Russians, from Alaska, were moving down the coast, and in 1812 established Fort Ross, a fur trading outpost on the coast of today's Sonoma County. Fort Ross was the southernmost point of expansion, meeting the Spanish northern expansion some 70 miles (113 km) north of San Francisco. In 1841, as the American presence in Northern California began to increase and politics began to change the region, a deal was made with John Sutter and the Russians abandoned their Northern California settlements.
-Encyclopedia Britannica
@okie,
okie wrote:
I think selling California makes alot more sense.
Haha, we could buy your pissant little state anytime we chose. What makes you think you could sell off the world's 6th largest economy?
Cycloptichorn
@Cycloptichorn,
Cyclo, Glad to see you wish to humor okie with his juvenile opinions that's based only on his juvenile brain with a juvenile imagination.
@cicerone imposter,
I see a very interesting trend happening in the currency markets now; the Euro is losing ground to the British pound. That will make trade more difficult between the two countries where most of their trade comes from. This is happening at a time in the world economy where international trade becomes more competitive and needed to survive.
I wonder about two issues; 1) trade between the European countries, and 2) trade with other countries (as their currency value drops).
I hear that you're going green. That should be a laugh.
@spendius,
You must be laughing at an inside joke.
@cicerone imposter,
Good news! I'm even on my retirement funds for YTD as of yesterday.
(But not for long.)
Kind of an interesting graph. Looks like more blue toward the top of the graph. And Michigan with one of the highest rates of union membership leads the pack.
@okie,
Pretty chart, okie. What % of workers in MI belong to a union?
@realjohnboy,
rjb, Your question got me curious, so this is what I found:
Quote:The Decline of the Union Movement in Michigan
Download PDF of the larger publication
By the terms of Michigan’s prevailing wage statute, the Michigan Department of Labor and Economic Growth is required to look at union rates exclusively in determining the prevailing wage. At the time the state law was passed, this might have been a reasonable way to find a prevailing wage. While there are no reliable figures for the state prior to 1983, it is estimated that in 1966, just one year after Michigan’s law was passed, union members made up 41.4 percent of the U.S. construction work force.[25] Given Michigan’s history as a heavily unionized state, it is very likely that half or nearly half of Michigan construction workers were covered by collective bargaining agreements, and the union rates generally did prevail at the time Michigan’s law was passed.
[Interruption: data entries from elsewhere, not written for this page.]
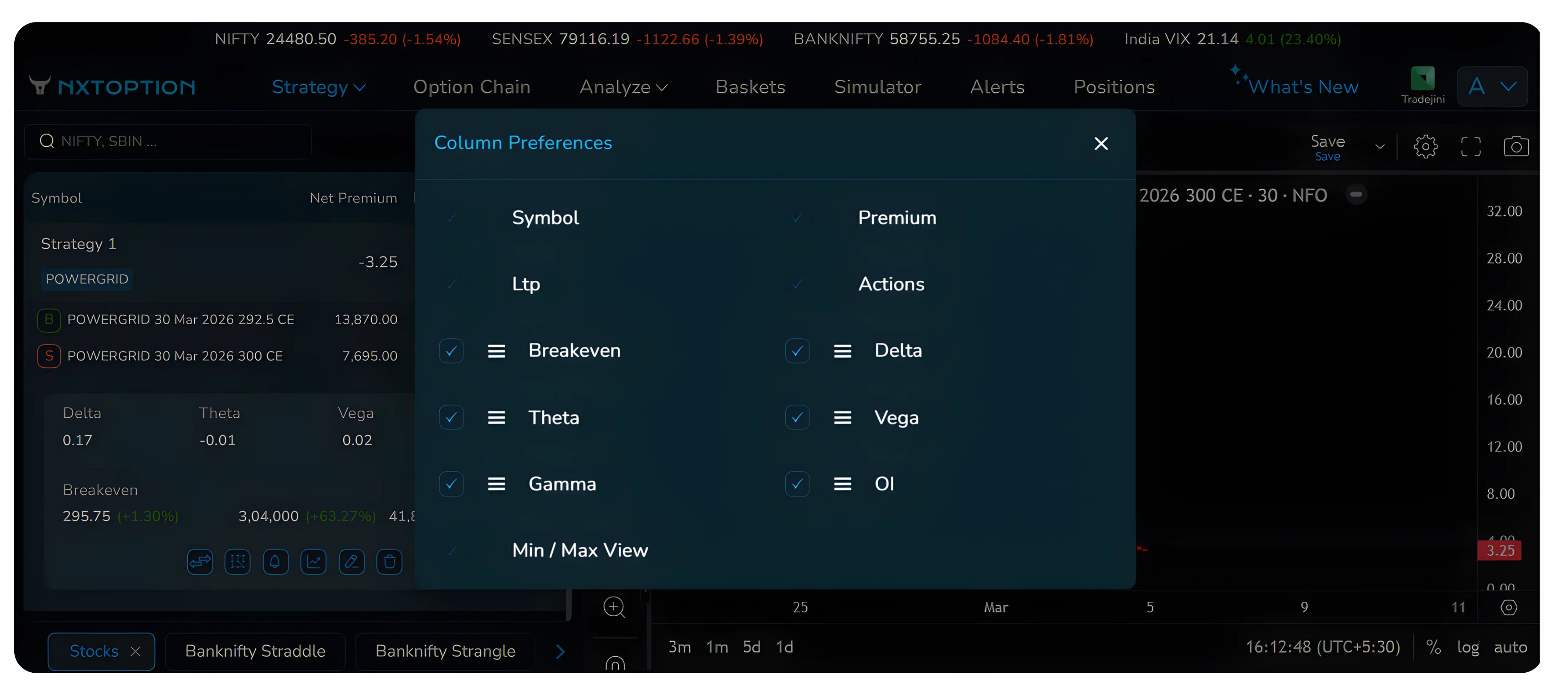The image size is (1568, 698).
Task: Enter fullscreen mode on the chart
Action: tap(1471, 146)
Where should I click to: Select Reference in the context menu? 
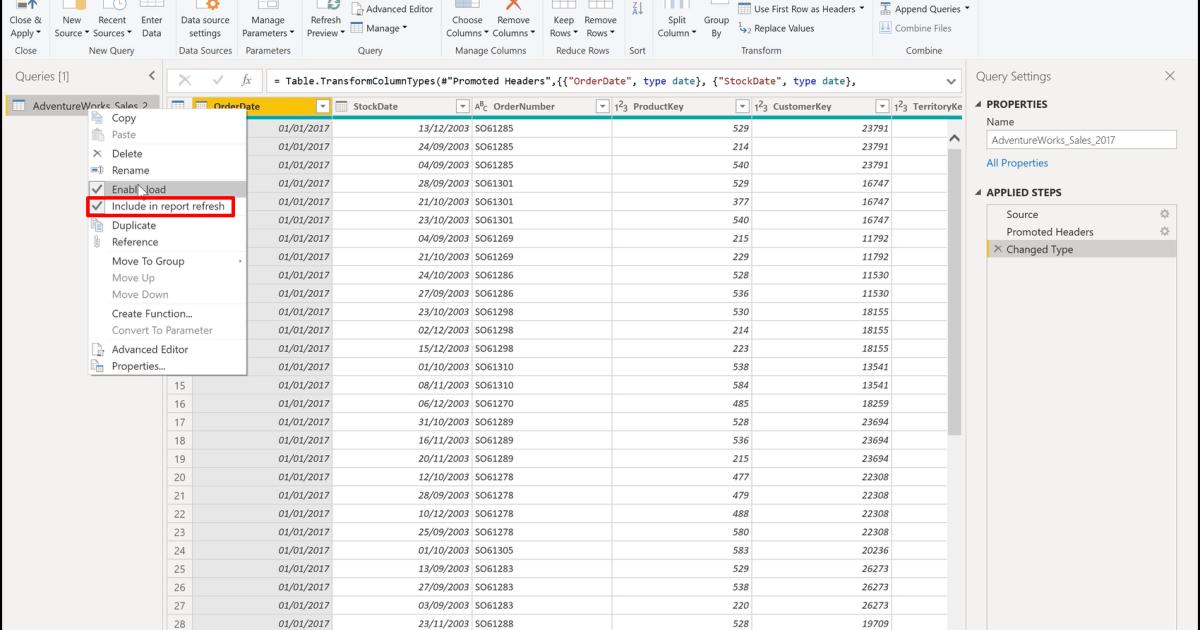137,241
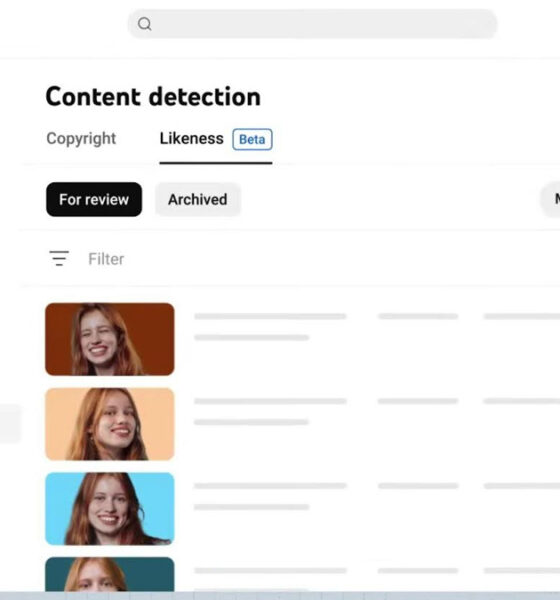
Task: Click the Filter text field
Action: tap(106, 259)
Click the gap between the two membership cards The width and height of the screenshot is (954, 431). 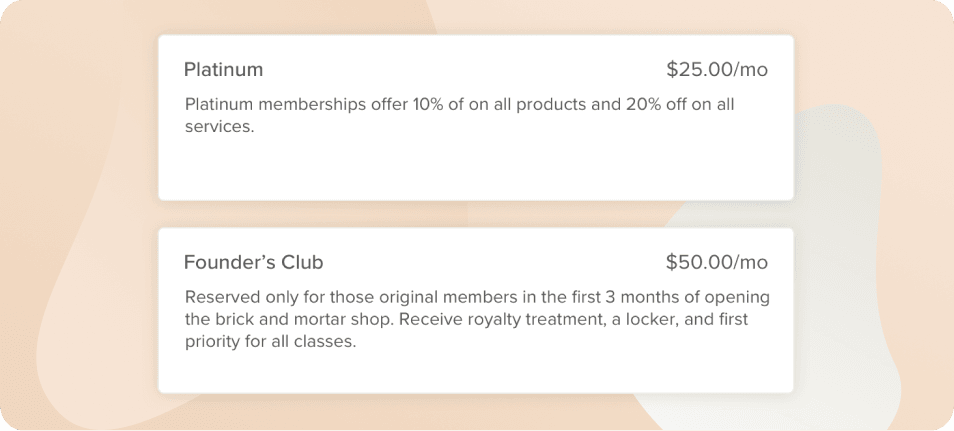point(476,214)
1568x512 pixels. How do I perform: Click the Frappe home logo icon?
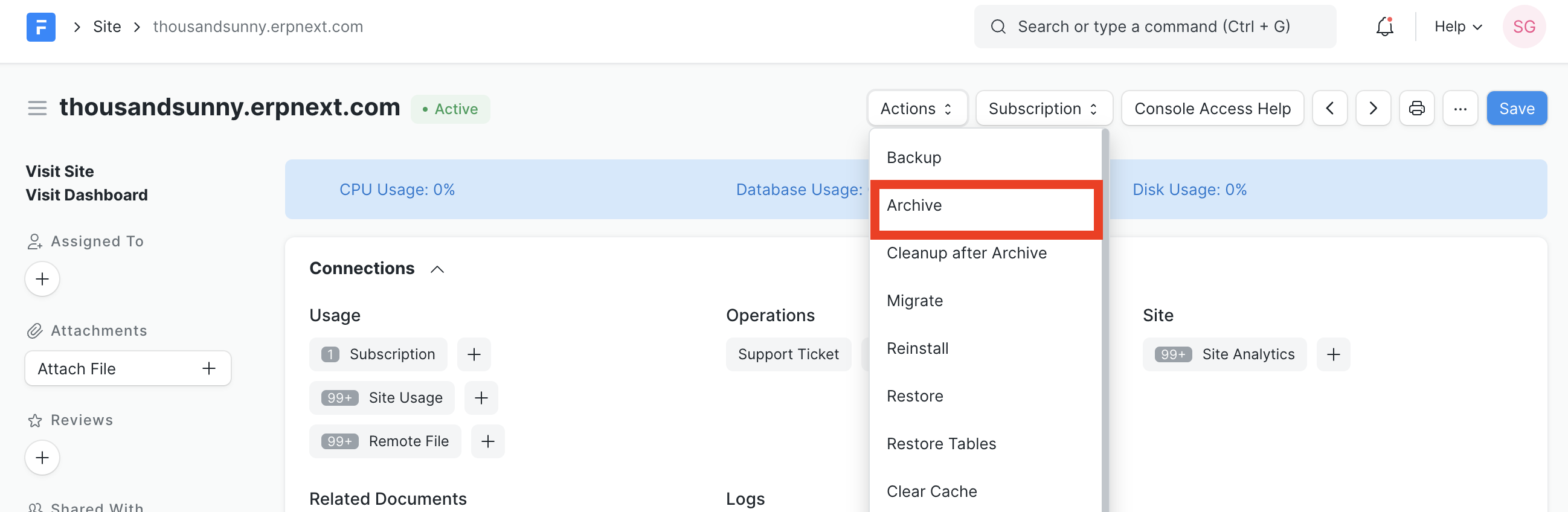click(x=41, y=27)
But since 1966, the percentage of American workers who belong to unions has been inexorably dropping, and workers in Michigan and the construction industry are no exception.* According to an analysis of U.S. Census Bureau data, the trend for the last 20 years has been downward: In 1986, 32.8 percent of construction workers in Michigan were union members; by 1996, that figure was 25.6 percent; and in 2006, only 22.1 percent of Michigan construction workers were union members.[26] Hence, Michigan’s prevailing wage law is based on wage rates for a shrinking minority of construction workers.